Robbie asks, “What game?”

“Russian Roulette,” says Pierce.

They get high, and they do it, and they make me watch. We sit on the lawn chairs. It is still very hot. The sky turns colors, the water turns black, and the mosquitoes come out. None of us notices the mosquitoes. We keep our eyes on the gun, which looks businesslike, lethal, and at the same time strangely unreal. Robbie and I used to have water pistols that looked like it. Pierce puts a bullet into the chamber and spins it. It's as if he has done this a dozen times: he is completely calm, he's laughing, he keeps telling me to calm down, not to worry, it's a game.

Robbie says, “It's no worse than driving up Route 1, Chris. In fact, your chances are probably better.”

“Especially with all those drunken maniacs on the road yesterday,” Pierce says.

“I hope you're not counting on me,” I say. “You two can be as stupid as you want, but leave me out of it.”

“No girls allowed, anyway,” Pierce says. He holds up the gun and says, “I'll go first.”

“Oh, do, by all means,” Robbie says in an upper-crust accent. “After you, old man.”

Even I laugh. Maybe we don't think he will really do it. Pierce sits with the gun in his hand, looking off at the horizon. For a moment I wonder if he's forgotten. Then, without warning, he raises the gun to his temple and pulls the trigger.

“Pierce!”

There must have been a click but I didn't hear it. He cradles the gun against his chest and smiles at me. “Christine, my dear. Please. A little dignity.”

I put my hand over my mouth to keep myself from crying. The worst of it is the sky, the gorgeous sunset, rose and purple and gold. Robbie's head is outlined against it. I can't see his features. His skinny knees sticking out of his old cut-offs look like the knees of a little boy.

Pierce holds the gun out to Robbie. “Your turn, old fellow.”

Robbie takes it, weighs it in his hand, examines it. I wish for the woman I met on my walk, or one of the old men—anyone—to appear from behind a rock and say something sane.
Any of you kids seen a dog? Have a few more of these plums. Do you have some matches we could borrow
?

I say, “Robbie, forget it.”

“Calm down, Chris,” he says. “A little dignity.” He looks at Pierce.

Pierce says, “One if by land, two if by sea.”

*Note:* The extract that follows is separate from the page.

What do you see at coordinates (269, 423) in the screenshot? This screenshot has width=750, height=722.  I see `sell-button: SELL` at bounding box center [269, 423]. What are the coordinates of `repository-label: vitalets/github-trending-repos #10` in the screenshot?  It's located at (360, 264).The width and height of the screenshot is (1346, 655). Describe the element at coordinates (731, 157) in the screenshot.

This makes no sense, but the two of them begin to cackle, loud hysterical laughing that sounds like gulls.

“You two are such jerks,” I say. “I hate you when you're high. I hate you both.”

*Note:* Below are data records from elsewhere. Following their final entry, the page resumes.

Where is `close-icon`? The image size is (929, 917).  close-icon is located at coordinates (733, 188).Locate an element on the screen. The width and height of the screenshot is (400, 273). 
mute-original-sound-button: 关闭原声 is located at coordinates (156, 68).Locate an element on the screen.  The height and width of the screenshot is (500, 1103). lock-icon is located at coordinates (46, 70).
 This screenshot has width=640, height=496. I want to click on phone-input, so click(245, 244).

They stop laughing. Pierce holds his cheeks and says, “Ooh.”

Robbie reaches over and pats my knee, grinning. Then he sighs and says, “So what do I do? Just spin it?”

“Just give it a good one, old man.”

“Right-o.” He spins the chamber once, pauses, spins it again, and holds it to his head.”

I cry out, “Don't!” and lunge toward him. He says, “Jesus, Chrissie,” and lowers the gun. He looks toward Pierce, who leans forward to grab me.

“Leave him alone, Chrissie,” he says. He holds my arms, draws me toward him, and pulls me down on his lap. “Now sit down like a good girl. Sit here with Uncle Pierce.” We are awkward together in the flimsy chair. His arms are around me, clasped across my stomach. “There.” He puts his lips against the back of my neck. “Chrissie Chrissie Chrissie,” he says with a sigh.